Susanne Kerckhoffs »Berliner Briefe« sind Momentaufnahmen der deutschen Befindlichkeit kurz vor Gründung der beiden deutschen Staaten.

Von Jürgen Nielsen-Sikora
 

Im Juni 2020 erhob die Publizistin Ines Geipel im Deutschlandfunk den Vorwurf, die Neuedition von Susanne Kerckhoffs »Berliner Briefen« verheimliche, dass die Briefe bereits 1948 erschienen seien. Auch bemängelt Geipel fehlende Informationen über Publikationen zu Kerckhoff seit den 1990er Jahren, zu denen Geipel teils selbst beigetragen hat.
Wer die Neuedition in der Hand hält, fragt sich jedoch, ob Geipel das Buch überhaupt zu Ende gelesen hat. Denn das Nachwort von Peter Graf als auch das Impressum geben sehr wohl über die von Geipel vermissten Aspekte Aufschluss. Eine so eklatante Fehleinschätzung einer »Professorin für Verskunst« muss verwundern. Auch bleibt ein kritischer Hinweis von Alexander Moritz, der das Interview mit Geipel führte, ebenso aus. Offensichtlich hatte auch er das Buch maximal bis zum letzten Brief gelesen. Über die Gründe solcher Nachlässigkeiten lässt sich nur spekulieren.

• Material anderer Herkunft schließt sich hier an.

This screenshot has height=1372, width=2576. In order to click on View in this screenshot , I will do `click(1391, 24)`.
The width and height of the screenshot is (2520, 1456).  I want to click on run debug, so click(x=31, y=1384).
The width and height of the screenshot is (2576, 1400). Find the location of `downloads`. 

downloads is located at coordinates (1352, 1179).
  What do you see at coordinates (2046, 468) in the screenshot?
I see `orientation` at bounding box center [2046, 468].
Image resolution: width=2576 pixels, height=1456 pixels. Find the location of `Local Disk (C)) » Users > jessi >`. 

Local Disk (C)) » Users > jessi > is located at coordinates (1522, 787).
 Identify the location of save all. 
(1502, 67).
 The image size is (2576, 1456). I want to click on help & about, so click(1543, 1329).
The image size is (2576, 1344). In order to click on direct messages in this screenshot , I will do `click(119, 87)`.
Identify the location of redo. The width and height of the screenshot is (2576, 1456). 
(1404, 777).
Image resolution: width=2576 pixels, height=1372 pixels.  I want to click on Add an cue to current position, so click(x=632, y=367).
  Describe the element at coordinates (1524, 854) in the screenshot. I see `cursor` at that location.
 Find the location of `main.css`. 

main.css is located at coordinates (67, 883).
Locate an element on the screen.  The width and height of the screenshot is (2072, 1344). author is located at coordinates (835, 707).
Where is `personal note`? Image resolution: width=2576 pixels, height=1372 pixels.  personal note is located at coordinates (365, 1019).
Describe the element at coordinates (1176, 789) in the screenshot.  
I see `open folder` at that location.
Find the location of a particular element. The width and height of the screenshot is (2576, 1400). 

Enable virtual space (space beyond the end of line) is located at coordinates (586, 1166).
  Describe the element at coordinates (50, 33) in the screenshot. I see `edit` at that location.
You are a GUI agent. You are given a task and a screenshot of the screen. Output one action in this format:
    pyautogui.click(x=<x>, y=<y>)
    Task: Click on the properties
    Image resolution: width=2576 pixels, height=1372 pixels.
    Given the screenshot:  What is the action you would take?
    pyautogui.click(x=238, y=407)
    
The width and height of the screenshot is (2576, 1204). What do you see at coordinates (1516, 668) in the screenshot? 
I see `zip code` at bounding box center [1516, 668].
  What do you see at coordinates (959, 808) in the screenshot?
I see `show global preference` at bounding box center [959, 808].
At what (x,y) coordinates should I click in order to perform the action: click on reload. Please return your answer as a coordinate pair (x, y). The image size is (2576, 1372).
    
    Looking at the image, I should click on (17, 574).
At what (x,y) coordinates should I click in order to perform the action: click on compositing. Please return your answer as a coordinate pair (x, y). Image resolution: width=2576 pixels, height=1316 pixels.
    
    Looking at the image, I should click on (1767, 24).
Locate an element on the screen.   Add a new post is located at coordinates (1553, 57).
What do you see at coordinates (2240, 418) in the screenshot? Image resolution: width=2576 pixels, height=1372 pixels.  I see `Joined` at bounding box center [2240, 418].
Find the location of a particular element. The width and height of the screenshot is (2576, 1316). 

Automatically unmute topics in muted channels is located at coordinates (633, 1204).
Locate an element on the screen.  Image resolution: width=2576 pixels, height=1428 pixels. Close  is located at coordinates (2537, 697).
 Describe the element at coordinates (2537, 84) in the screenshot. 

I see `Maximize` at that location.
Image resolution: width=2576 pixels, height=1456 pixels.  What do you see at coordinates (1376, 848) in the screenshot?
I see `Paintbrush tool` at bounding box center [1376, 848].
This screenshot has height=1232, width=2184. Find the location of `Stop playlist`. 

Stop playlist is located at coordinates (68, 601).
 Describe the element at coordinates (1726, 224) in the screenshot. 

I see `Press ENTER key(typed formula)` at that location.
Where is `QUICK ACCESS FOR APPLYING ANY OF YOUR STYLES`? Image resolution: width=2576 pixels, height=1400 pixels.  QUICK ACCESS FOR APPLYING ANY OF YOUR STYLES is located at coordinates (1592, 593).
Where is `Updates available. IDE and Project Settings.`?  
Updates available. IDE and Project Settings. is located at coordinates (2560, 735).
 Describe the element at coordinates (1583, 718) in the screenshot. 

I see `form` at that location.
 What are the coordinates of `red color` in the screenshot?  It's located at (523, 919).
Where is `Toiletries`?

Anders verhält es sich mit Geipels Kritik an der Entpolitisierung Kerckhoffs in vielen Feuilletons. So war die Journalistin und Schriftstellerin Susanne Kerckhoff (1918-1950), Halbschwester des Philosophen Wolfgang Harich (1923-1995), entgegen einzelnen Darstellungen eine äußerst politische Denkerin. Ihre moralischen Überzeugungen und ihre Sicht auf die gesellschaftlichen Verhältnisse gibt sie insbesondere in den Briefen der fiktiven Verfasserin Helene, die an ihren jüdischen Freund Hans kurz nach Ende des Zweiten Weltkriegs schreibt, zu Protokoll.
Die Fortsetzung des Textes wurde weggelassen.